Work to be completed
Could you give the entries again, exactly as written?

Records for this exercise
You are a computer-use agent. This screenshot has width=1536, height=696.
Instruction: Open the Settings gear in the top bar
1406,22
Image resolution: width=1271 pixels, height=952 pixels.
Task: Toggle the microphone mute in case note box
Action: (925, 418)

Exercise solution
You are a computer-use agent. This screenshot has width=1536, height=696.
Instruction: Open the Settings gear in the top bar
1406,22
Image resolution: width=1271 pixels, height=952 pixels.
Task: Toggle the microphone mute in case note box
Action: (925, 418)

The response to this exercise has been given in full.